- [Work item]:
Extract the line that contains "The image size is (446, 606)." and every line after it through the end of the records below, exactly as written, leaving out any pictures.

- [Records to process]:
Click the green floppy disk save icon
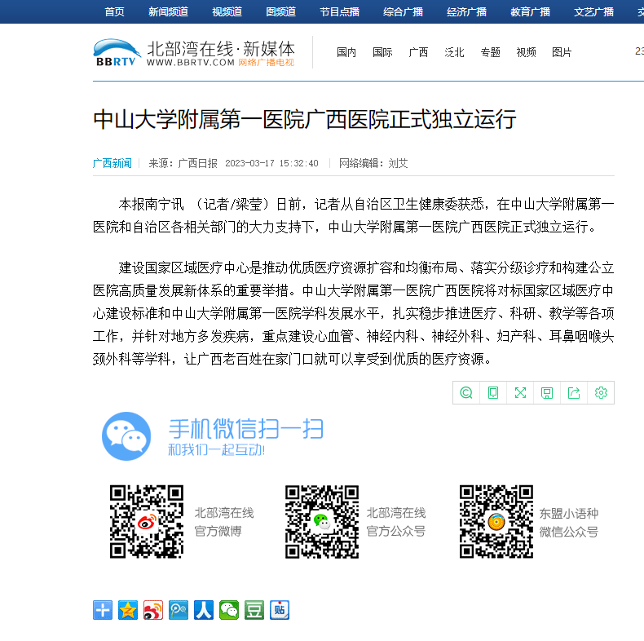 (547, 392)
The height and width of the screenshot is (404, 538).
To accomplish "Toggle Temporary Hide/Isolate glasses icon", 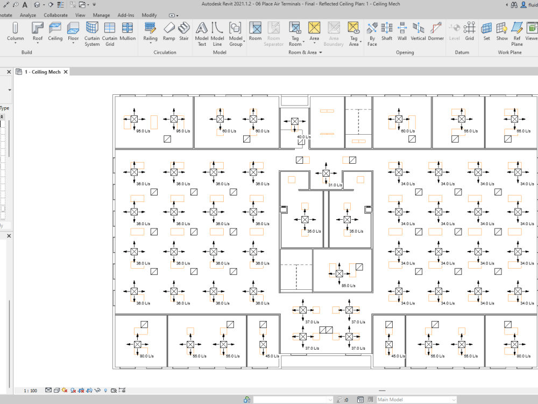I will tap(97, 391).
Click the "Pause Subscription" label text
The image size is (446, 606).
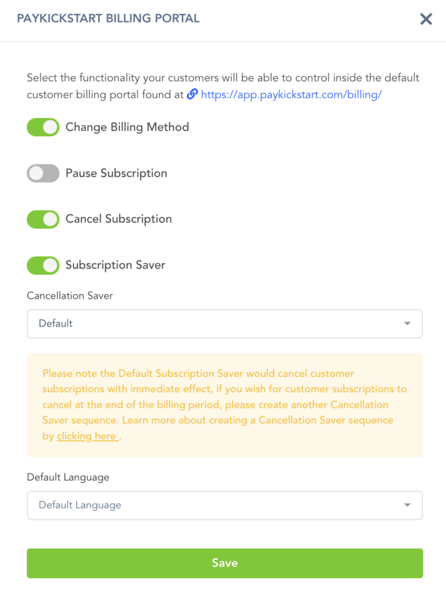click(x=117, y=173)
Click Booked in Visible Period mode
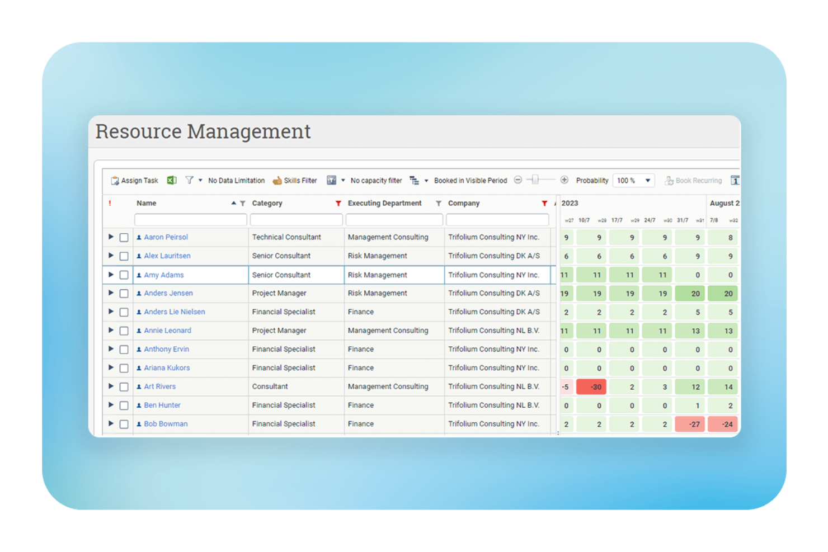This screenshot has width=828, height=552. (x=471, y=180)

- [Output]:
The image size is (446, 606).
click(x=117, y=173)
Click Booked in Visible Period mode
This screenshot has width=828, height=552. (x=471, y=180)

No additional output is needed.